From an "outsider's" perspective (as in, I am neither a parent nor an only child) the one thing I noticed, growing up close friends with a number of single kids, is that the single kids were often socially on-par with the homeschooled kids I know.
As in, they are wonderful, mature, intelligent, people who could easily relate to adults but they had a much harder time relating to people their own age in a normal way (either much too clingy or much too "who needs other people - leave me alone, you're too 'immature' for MY mind"). That's not to say they could never relate easily but most of the singles I know that achieved that were either super extroverted from the beginning or made a conscience decision to learn how to socialize with their peers.
Of course, I was always one of the "odd" ones and also had to make the decision to figure out how to interact with my peers in a way they found less "strange" (I grew up very close with my brother - basically like twins that happened to come out a year apart and our parents have always talked to us like we're grown-ups, even before we could talk so we showed up for kindergarten with huge vocabularies, talking the way adults do, etc - made for an interesting time, haha) but I was able to do it, unlike some of the singles I know.
There's nothing wrong with being different but I've always felt sympathetic to the super introverted kids who grew up without a sibling, spending a lot of time alone from a young age, etc.
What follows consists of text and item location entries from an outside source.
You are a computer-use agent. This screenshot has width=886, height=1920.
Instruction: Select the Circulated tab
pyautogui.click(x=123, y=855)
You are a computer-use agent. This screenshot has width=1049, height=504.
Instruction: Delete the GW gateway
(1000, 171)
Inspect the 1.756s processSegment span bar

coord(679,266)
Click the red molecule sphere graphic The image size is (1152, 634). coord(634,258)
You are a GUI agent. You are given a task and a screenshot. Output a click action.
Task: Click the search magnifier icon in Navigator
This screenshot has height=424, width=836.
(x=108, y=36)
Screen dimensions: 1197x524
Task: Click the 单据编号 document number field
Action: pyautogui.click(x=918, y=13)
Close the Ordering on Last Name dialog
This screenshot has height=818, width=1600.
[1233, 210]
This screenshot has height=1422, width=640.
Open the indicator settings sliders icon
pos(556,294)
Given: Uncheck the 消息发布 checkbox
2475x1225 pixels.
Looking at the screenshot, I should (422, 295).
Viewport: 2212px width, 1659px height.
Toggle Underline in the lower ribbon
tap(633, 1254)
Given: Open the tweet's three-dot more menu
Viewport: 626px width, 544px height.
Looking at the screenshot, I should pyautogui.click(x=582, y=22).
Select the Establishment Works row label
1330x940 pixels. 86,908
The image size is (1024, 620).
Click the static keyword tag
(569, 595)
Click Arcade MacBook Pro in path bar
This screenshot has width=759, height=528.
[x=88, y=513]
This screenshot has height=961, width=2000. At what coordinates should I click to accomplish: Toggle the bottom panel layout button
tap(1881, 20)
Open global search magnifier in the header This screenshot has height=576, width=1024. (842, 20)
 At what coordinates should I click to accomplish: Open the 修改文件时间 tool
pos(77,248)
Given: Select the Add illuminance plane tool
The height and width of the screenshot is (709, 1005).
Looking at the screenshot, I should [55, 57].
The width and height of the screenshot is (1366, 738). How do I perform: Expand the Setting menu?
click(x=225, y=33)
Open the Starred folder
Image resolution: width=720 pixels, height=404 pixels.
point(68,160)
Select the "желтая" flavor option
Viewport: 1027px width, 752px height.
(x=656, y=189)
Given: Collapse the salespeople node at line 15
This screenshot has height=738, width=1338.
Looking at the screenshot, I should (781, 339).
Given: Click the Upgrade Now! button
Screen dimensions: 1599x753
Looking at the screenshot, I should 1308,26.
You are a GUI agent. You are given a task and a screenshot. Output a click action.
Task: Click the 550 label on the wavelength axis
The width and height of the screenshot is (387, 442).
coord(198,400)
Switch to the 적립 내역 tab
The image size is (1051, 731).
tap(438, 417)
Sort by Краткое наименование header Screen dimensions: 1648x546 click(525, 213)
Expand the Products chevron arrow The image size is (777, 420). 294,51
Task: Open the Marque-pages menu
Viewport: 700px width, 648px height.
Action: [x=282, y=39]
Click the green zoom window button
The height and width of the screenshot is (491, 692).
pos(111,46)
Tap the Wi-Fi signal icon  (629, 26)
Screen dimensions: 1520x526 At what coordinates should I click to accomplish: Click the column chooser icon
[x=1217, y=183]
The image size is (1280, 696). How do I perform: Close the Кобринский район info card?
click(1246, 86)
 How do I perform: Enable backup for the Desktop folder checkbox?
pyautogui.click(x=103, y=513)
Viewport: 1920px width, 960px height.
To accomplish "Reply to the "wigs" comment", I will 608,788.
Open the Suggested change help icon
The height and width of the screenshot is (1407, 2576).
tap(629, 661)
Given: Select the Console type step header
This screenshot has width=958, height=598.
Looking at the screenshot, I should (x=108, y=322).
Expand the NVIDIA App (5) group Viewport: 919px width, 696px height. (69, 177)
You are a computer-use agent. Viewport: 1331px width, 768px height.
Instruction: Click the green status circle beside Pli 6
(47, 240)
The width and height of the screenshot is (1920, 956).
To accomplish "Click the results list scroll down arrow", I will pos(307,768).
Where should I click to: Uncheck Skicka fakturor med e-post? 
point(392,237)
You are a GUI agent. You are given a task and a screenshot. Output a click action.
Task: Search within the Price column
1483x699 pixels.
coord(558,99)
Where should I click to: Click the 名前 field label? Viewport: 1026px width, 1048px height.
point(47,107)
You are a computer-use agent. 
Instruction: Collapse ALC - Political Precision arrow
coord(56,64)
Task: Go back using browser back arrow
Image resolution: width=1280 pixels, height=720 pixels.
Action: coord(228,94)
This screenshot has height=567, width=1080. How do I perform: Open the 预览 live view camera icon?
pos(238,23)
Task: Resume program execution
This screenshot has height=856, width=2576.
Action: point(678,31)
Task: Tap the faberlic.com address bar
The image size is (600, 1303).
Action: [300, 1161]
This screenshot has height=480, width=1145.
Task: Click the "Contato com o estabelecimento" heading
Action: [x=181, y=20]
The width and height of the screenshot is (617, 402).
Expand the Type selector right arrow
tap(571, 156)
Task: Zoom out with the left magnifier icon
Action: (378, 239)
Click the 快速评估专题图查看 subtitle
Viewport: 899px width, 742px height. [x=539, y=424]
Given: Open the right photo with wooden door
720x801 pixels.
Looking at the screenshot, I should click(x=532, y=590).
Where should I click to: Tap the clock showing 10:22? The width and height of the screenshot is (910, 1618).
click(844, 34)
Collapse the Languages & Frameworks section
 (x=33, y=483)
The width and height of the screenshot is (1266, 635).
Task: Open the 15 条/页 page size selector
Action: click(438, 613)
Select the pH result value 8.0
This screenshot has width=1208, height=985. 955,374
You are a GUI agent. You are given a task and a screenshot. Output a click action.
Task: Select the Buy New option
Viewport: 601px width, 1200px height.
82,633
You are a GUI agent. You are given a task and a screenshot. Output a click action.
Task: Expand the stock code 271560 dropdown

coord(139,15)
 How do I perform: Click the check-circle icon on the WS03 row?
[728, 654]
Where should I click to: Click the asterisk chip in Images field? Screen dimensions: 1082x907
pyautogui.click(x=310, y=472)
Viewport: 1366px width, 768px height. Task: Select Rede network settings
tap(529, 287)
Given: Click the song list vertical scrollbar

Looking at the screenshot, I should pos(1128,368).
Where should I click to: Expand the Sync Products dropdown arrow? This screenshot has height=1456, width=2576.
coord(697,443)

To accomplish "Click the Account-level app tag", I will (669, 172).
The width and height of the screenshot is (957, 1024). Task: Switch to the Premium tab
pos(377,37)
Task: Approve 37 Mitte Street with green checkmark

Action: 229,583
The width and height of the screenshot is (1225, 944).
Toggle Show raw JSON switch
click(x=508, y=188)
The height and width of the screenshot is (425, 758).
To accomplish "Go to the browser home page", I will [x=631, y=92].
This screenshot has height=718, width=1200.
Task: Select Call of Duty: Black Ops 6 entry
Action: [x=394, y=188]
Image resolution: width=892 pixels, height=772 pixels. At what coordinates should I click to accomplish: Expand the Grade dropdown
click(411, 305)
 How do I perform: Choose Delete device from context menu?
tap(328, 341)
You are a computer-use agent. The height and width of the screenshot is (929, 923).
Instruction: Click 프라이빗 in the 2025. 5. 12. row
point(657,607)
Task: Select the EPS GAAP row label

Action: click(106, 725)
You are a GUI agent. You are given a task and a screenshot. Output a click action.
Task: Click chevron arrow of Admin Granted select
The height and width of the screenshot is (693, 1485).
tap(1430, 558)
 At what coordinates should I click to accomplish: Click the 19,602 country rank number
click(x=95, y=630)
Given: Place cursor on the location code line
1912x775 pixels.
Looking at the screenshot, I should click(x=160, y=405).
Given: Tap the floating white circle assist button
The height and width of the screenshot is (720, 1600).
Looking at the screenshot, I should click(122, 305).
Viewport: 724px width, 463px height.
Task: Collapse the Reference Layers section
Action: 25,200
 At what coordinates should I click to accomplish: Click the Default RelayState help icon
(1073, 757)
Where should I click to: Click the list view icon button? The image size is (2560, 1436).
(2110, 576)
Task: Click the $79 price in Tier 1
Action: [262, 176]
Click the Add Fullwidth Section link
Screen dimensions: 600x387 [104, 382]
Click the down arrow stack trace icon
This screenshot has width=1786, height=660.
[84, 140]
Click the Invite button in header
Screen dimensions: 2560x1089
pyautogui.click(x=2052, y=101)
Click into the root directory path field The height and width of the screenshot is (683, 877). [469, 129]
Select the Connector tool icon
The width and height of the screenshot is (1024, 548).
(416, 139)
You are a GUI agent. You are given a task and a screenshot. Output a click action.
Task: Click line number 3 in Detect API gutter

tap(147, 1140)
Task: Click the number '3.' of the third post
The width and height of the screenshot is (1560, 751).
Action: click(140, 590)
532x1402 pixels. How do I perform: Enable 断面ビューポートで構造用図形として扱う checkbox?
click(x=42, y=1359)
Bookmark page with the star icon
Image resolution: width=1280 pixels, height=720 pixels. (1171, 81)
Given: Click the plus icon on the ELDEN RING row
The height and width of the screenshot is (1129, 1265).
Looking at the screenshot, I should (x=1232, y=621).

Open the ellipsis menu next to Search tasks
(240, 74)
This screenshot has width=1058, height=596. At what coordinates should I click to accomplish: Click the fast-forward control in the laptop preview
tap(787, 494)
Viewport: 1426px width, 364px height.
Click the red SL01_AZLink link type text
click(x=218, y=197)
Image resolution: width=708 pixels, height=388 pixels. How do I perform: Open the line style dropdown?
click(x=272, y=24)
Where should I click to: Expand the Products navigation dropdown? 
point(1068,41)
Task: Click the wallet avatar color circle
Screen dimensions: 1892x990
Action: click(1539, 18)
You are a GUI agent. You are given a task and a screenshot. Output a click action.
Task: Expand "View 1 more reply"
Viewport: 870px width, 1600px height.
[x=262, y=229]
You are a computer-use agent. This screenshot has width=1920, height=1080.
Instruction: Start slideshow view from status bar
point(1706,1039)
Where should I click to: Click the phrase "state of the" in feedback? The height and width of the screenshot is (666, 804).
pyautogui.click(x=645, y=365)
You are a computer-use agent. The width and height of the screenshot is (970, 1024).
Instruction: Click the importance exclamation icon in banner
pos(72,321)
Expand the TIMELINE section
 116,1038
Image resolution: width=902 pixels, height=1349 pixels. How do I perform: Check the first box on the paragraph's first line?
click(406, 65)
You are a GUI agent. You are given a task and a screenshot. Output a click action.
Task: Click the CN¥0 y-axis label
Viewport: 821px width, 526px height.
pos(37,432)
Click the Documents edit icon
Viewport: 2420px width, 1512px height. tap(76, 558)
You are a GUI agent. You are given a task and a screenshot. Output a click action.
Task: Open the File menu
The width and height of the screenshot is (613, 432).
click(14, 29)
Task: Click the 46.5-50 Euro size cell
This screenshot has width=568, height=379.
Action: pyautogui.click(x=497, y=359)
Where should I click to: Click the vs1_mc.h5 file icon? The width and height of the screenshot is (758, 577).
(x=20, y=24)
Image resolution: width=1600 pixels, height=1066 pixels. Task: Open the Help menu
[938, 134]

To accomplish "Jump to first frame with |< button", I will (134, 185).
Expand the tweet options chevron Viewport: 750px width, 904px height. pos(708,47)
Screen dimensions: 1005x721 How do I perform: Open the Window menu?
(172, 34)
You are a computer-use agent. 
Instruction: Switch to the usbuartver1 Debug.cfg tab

Maybe it's one of those "don't know what your missing" things but I know as a VERY introverted person who grew up rather socially (my mom knew I was going to be really introverted from the time I was very little so she made an effort to get me out there so I wouldn't end up more inside myself than I was already going to be), it was darn hard for me to assimilate into life. As it is, I'm only now, nearly done with college, coming into my own where all my friends appear to see me as "the cool quirky one"...and of course, that makes no sense to me but annnnyway.
Basically, my bottom line: socialization with a variety of peers!
On the other hand, sometimes I wish I had been an only child! None of this 'brother getting away with stuff because he can' junk!